They were both ugly and magnificent. Considered by some to be an atrocity on the East San Diego landscape, others living miles around remember them as a kind of visual accompaniment to childhood. At night, their red lights, seen from a bedroom window, were as constant and mysterious as the stars that lay beyond. Three 600-foot towers arranged in a triangle in Chollas Heights dominated the nearby skyline for nearly 80 years.
It was a Navy thing. That is about all most of us knew. It was some kind of giant and super-powerful radio station that would surely toast you if you got too close. There must have been guards all around the buildings, we figured, because from those towers they were sending coded messages to submarines and stuff.
In fact, they dated back to 1916, when the radio station housed in an adjacent military building was the most powerful in North America. Service personnel working at the radio plant could enjoy recreational facilities, including the heated swimming pool fed with water used to cool the massive transmitter itself.
For the most part, the Naval Radio Transmitting Facility at Chollas Heights provided routine communication to and from shore operations and ships in the Pacific. But on December 7, 1941, word of the Japanese attack on Pearl Harbor was first flashed around the globe from those very towers. Although radio engineers would point out that the towers themselves were just support structures for a triatic array of interconnected wires, strung at the very top between them and collectively weighing more than a ton. The actual signals radiated from those wires.
At the time of their creation, these metal giants rising from open space inspired a kind of awe in the population and were a source of great pride to San Diego officialdom. On the day when initial testing of the 200-thousand-watt spark transmitter began, prominent citizens including representatives of the Chamber of Commerce gathered at the facility to hail San Diego’s role in the miracle of radio communication. Mayor Edwin Capps proclaimed, “Space has been annihilated and the Atlantic and Pacific seaboards are as one.”
In the decades that followed, the Navy experimented with different frequencies and communication modes as the work done at Chollas unquestionably contributed to advances in radio technology. But eventually the station was deemed unnecessary and too expensive, and all operations ceased on the final day of September 1992.
Three years later on Veterans Day, thousands of San Diegans gathered from rooftops in Lemon Grove to beach chairs along College Avenue, to watch as the towers were toppled by explosive charges.

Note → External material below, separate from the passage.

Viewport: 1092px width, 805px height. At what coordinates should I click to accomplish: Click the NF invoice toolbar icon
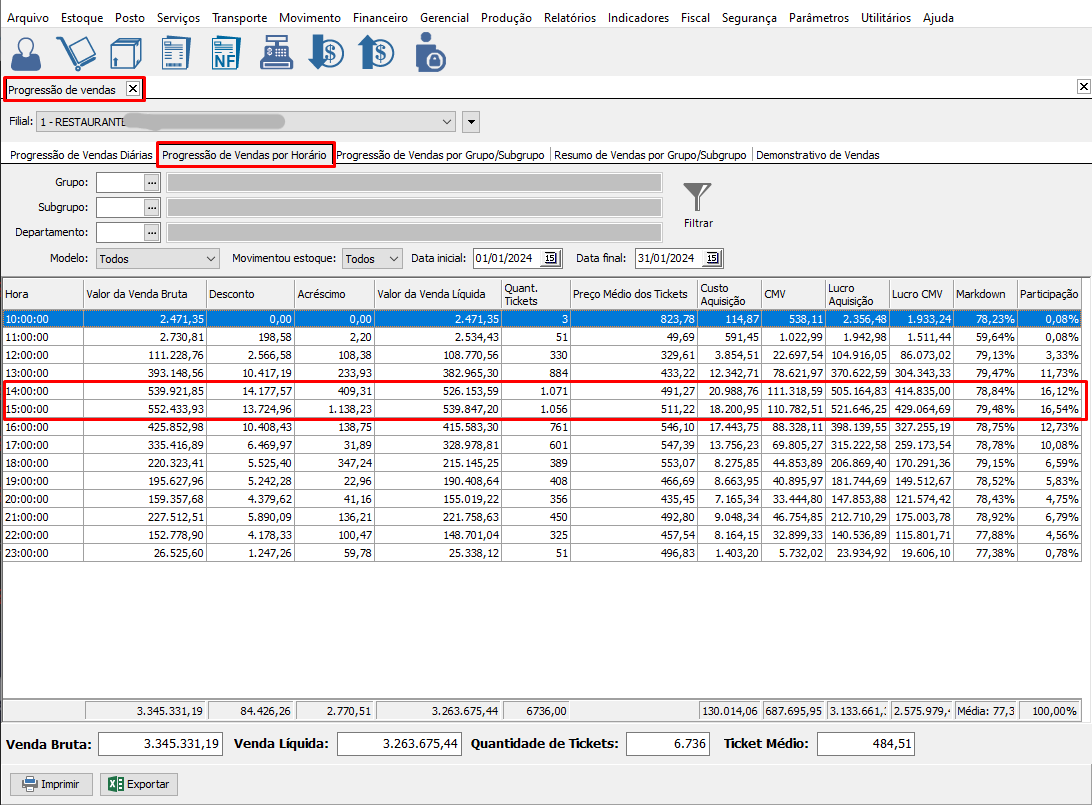pyautogui.click(x=226, y=52)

Today only a top portion of one of the towers remains as an historical display near the administrative office for Naval Housing at 3251 Transmitter Road, in the very building which once housed the station itself. On weekdays, when the office is typically open, visitors can ask to see an area set aside for photos and memorabilia from the glory days of the place. My guess is, it will provide a sense of history, and, if you have been in San Diego long enough, some memories.